PROMPT – Retype the material below line for line, without changing anything.

_ _ _ _

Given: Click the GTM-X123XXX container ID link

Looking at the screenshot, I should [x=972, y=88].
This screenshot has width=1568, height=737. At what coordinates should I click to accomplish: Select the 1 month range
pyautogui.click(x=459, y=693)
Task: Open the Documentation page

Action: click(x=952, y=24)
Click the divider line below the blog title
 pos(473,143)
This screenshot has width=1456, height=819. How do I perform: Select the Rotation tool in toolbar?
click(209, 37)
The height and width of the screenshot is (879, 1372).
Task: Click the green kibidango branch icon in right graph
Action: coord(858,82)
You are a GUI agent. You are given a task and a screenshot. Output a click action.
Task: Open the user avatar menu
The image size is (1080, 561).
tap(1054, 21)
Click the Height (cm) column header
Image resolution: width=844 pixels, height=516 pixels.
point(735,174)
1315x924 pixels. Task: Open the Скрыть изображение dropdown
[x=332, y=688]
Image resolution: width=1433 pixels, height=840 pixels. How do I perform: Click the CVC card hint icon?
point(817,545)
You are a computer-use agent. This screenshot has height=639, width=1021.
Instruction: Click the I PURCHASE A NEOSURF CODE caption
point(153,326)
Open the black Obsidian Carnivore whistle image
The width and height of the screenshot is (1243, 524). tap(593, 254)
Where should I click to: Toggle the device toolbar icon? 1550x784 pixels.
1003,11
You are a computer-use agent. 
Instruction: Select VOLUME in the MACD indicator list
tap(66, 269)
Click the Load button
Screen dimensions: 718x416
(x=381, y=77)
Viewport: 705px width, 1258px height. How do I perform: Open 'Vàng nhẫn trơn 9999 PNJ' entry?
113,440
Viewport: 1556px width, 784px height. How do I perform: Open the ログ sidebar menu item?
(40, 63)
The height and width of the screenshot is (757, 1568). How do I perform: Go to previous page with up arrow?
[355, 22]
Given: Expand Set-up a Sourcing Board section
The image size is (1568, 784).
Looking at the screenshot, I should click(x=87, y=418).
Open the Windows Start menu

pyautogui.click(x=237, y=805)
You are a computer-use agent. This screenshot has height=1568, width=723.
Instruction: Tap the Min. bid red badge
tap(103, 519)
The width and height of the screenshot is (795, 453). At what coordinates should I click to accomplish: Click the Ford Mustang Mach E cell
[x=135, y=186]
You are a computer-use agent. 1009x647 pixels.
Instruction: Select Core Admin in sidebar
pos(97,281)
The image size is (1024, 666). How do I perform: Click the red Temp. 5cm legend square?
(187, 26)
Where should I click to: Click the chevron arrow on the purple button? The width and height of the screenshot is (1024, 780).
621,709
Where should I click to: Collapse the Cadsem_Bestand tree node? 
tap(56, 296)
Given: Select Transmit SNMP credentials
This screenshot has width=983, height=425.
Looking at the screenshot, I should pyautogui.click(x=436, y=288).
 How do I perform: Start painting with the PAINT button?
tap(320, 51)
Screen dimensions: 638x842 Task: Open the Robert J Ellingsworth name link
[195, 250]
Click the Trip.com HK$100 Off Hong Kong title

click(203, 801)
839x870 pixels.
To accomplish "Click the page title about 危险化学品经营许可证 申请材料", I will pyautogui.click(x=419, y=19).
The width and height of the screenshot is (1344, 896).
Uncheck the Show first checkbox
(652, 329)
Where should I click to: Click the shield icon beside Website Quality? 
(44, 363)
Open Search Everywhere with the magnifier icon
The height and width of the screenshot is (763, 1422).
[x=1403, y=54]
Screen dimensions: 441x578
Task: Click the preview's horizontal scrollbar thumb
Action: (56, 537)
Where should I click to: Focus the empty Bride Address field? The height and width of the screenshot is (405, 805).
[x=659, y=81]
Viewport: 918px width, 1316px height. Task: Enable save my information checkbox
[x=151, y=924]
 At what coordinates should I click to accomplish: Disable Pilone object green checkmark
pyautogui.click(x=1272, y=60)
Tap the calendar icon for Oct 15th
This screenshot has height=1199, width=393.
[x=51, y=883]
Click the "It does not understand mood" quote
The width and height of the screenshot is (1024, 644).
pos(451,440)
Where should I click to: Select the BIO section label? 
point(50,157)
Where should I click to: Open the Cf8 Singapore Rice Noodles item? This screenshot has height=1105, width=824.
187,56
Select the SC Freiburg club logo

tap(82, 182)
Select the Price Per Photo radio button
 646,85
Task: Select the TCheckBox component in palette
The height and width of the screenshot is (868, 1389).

_ _ _ _

RESPONSE BELOW –
Given: Click the GTM-X123XXX container ID link

Looking at the screenshot, I should [x=972, y=88].
This screenshot has width=1568, height=737. At what coordinates should I click to accomplish: Select the 1 month range
pyautogui.click(x=459, y=693)
Task: Open the Documentation page

Action: click(x=952, y=24)
Click the divider line below the blog title
 pos(473,143)
This screenshot has width=1456, height=819. How do I perform: Select the Rotation tool in toolbar?
click(209, 37)
The height and width of the screenshot is (879, 1372).
Task: Click the green kibidango branch icon in right graph
Action: coord(858,82)
You are a GUI agent. You are given a task and a screenshot. Output a click action.
Task: Open the user avatar menu
The image size is (1080, 561).
tap(1054, 21)
Click the Height (cm) column header
Image resolution: width=844 pixels, height=516 pixels.
point(735,174)
1315x924 pixels. Task: Open the Скрыть изображение dropdown
[x=332, y=688]
Image resolution: width=1433 pixels, height=840 pixels. How do I perform: Click the CVC card hint icon?
point(817,545)
You are a computer-use agent. This screenshot has height=639, width=1021.
Instruction: Click the I PURCHASE A NEOSURF CODE caption
point(153,326)
Open the black Obsidian Carnivore whistle image
The width and height of the screenshot is (1243, 524). tap(593, 254)
Where should I click to: Toggle the device toolbar icon? 1550x784 pixels.
1003,11
You are a computer-use agent. 
Instruction: Select VOLUME in the MACD indicator list
tap(66, 269)
Click the Load button
Screen dimensions: 718x416
(x=381, y=77)
Viewport: 705px width, 1258px height. How do I perform: Open 'Vàng nhẫn trơn 9999 PNJ' entry?
113,440
Viewport: 1556px width, 784px height. How do I perform: Open the ログ sidebar menu item?
(40, 63)
The height and width of the screenshot is (757, 1568). How do I perform: Go to previous page with up arrow?
[355, 22]
Given: Expand Set-up a Sourcing Board section
The image size is (1568, 784).
Looking at the screenshot, I should click(x=87, y=418).
Open the Windows Start menu

pyautogui.click(x=237, y=805)
You are a computer-use agent. This screenshot has height=1568, width=723.
Instruction: Tap the Min. bid red badge
tap(103, 519)
The width and height of the screenshot is (795, 453). At what coordinates should I click to accomplish: Click the Ford Mustang Mach E cell
[x=135, y=186]
You are a computer-use agent. 1009x647 pixels.
Instruction: Select Core Admin in sidebar
pos(97,281)
The image size is (1024, 666). How do I perform: Click the red Temp. 5cm legend square?
(187, 26)
Where should I click to: Click the chevron arrow on the purple button? The width and height of the screenshot is (1024, 780).
621,709
Where should I click to: Collapse the Cadsem_Bestand tree node? 
tap(56, 296)
Given: Select Transmit SNMP credentials
This screenshot has width=983, height=425.
Looking at the screenshot, I should pyautogui.click(x=436, y=288).
 How do I perform: Start painting with the PAINT button?
tap(320, 51)
Screen dimensions: 638x842 Task: Open the Robert J Ellingsworth name link
[195, 250]
Click the Trip.com HK$100 Off Hong Kong title

click(203, 801)
839x870 pixels.
To accomplish "Click the page title about 危险化学品经营许可证 申请材料", I will pyautogui.click(x=419, y=19).
The width and height of the screenshot is (1344, 896).
Uncheck the Show first checkbox
(652, 329)
Where should I click to: Click the shield icon beside Website Quality? 
(44, 363)
Open Search Everywhere with the magnifier icon
The height and width of the screenshot is (763, 1422).
[x=1403, y=54]
Screen dimensions: 441x578
Task: Click the preview's horizontal scrollbar thumb
Action: (56, 537)
Where should I click to: Focus the empty Bride Address field? The height and width of the screenshot is (405, 805).
[x=659, y=81]
Viewport: 918px width, 1316px height. Task: Enable save my information checkbox
[x=151, y=924]
 At what coordinates should I click to accomplish: Disable Pilone object green checkmark
pyautogui.click(x=1272, y=60)
Tap the calendar icon for Oct 15th
This screenshot has height=1199, width=393.
[x=51, y=883]
Click the "It does not understand mood" quote
The width and height of the screenshot is (1024, 644).
pos(451,440)
Where should I click to: Select the BIO section label? 
point(50,157)
Where should I click to: Open the Cf8 Singapore Rice Noodles item? This screenshot has height=1105, width=824.
187,56
Select the SC Freiburg club logo

tap(82, 182)
Select the Price Per Photo radio button
 646,85
Task: Select the TCheckBox component in palette
The height and width of the screenshot is (868, 1389).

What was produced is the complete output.